Le jour où « nous avons secouru les victimes du séisme en Turquie »
Affectée au bataillon de marins-pompiers de Marseille (BMPM), la pharmacienne en chef Géraldine a été déployée 15 jours en mission humanitaire à Gölbasi, après le séisme du 6 février 2023. Elle raconte cette expérience poignante dans Esprit défense.
Dans quelles circonstances êtes-vous partie ?
Pharmacienne en chef Géraldine : J’étais en vacances quand mon chef m’a appelée pour me prévenir que l’unité d’instruction et d’intervention de la sécurité civile n°7 de Brignoles[1] allait être envoyée sur place et qu’elle avait besoin d’un pharmacien en renfort. Il m’a demandé si j’étais prête à partir dans un délai de 72 heures. Sans aucune hésitation, j’ai répondu « oui » et je suis rentrée à Marseille pour préparer mon paquetage. Cinq jours plus tard, le 12 février à 10 heures, je décollais de l’aéroport de Marseille-Marignane avec d’autres membres du BMPM.
« Nous devions rejoindre Gölbasi le plus vite possible pour installer l’Escrim, l’élément de sécurité civile rapide d’intervention médicale. »
Quelle a été la priorité à votre arrivée ?
Nous devions rejoindre Gölbasi le plus vite possible pour installer l’Escrim, l’élément de sécurité civile rapide d’intervention médicale. Cette structure hospitalière aérotransportable est déployée par la Sécurité civile en cas de catastrophe naturelle ou d’urgence sanitaire, comme à Mayotte en 2021 et en Guyane en 2020 pendant la crise de la Covid-19 ou encore en Haïti après le séisme de 2010. Dès notre arrivée, nous avons commencé la mise en place de la structure. L’Escrim représente 60 tonnes de matériel. Celles-ci permettent de monter 22 tentes sur une surface de 1 000 m2. Objectif : reproduire un hôpital avec, entre autres, deux blocs opératoires, des services de réanimation et de radiologie ainsi qu’une pharmacie et son laboratoire d’analyses médicales.
Avez-vous rencontré des difficultés ?
Oui. Comme le thermomètre affichait - 15 °C, l’installation de l’hôpital a été compliquée. Le terrain était glacé la nuit, boueux le jour ; puis le sol gelait à nouveau la nuit suivante. À ce moment-là, l’adrénaline prime. L’Escrim est finalement sorti de terre en 30 heures. Une durée express ! Le froid a également posé des problèmes à notre matériel. Certains produits médicaux, comme des bouteilles d’eau stérile, ont gelé. Par ailleurs, nous avons vécu et exercé dans des conditions sanitaires extrêmement rustiques. Mais ce n’était évidemment rien à côté du drame que vivait la population turque.
Une fois l’hôpital installé, quelle a été votre action sur place ?

TÂCHES À RÉALISER
[1] Traduisez en anglais la phrase suivante, tirée de l'entretien sur le séisme en Turquie : « Certains produits médicaux, comme des bouteilles d’eau stérile, ont gelé. »
[2] Donnez la suite de l'entretien sur le séisme en Turquie, en commençant après sa dernière phrase.

DONNÉES SOURCES
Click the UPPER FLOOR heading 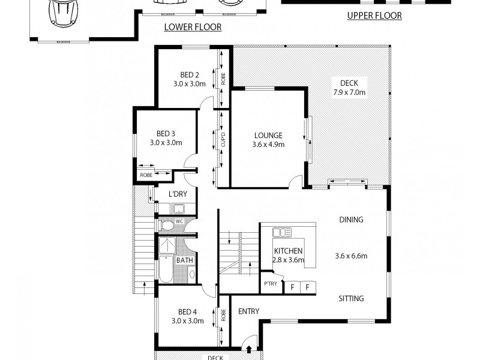coord(374,16)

RÉPONSES PAR TÂCHE
[1] Some medical supplies, such as bottles of sterile water, froze.

[2]
Nous avons traité les patients, essentiellement pour des problèmes respiratoires causés par la poussière ou pour des infections liées aux conditions sanitaires et à la promiscuité, comme la gale. Avec l’équipe qui œuvrait à mes côtés, nous avons délivré des médicaments, du matériel de soin et nous avons réalisé des analyses médicales telles que des bilans sanguins. En tant que pharmacienne, mon rôle se situe plutôt à l’arrière. J’ai donc eu peu de contacts directs avec les patients. Mais je me souviendrai toujours de leur sourire. Ils étaient reconnaissants alors qu’ils avaient tout perdu. Une expérience poignante…
Que retenez-vous aujourd’hui de ces deux semaines ?
Le professionnalisme des équipes et leur cohésion. Il n’y a eu aucune improvisation ! Chacun était à sa place et savait ce qu’il devait accomplir. La mission était pourtant éprouvante, angoissante même, car le danger était toujours présent. Nous avons d’ailleurs vécu une réplique du séisme quelques jours après notre arrivée. Je retiens notamment la qualité de l’équipe logistique, toujours pleine de ressources pour répondre aux difficultés et aux imprévus. Grâce à cette solidarité, je me suis sentie à ma place. Si c’était à refaire, je repartirais. Sans hésiter.
[1] Unité militaire de la Sécurité civile.
Le BMPM, plus grande unité de la Marine nationale
Créé en 1939, le bataillon de marins-pompiers de Marseille compte environ 2 600 militaires et civils, répartis dans 17 centres d’incendie et de secours intra-muros. En 2022, il a mené 129 000 interventions (soit plus de 350 opérations par jour en moyenne). Parmi ses principales missions : le secours aux personnes et la lutte contre les incendies.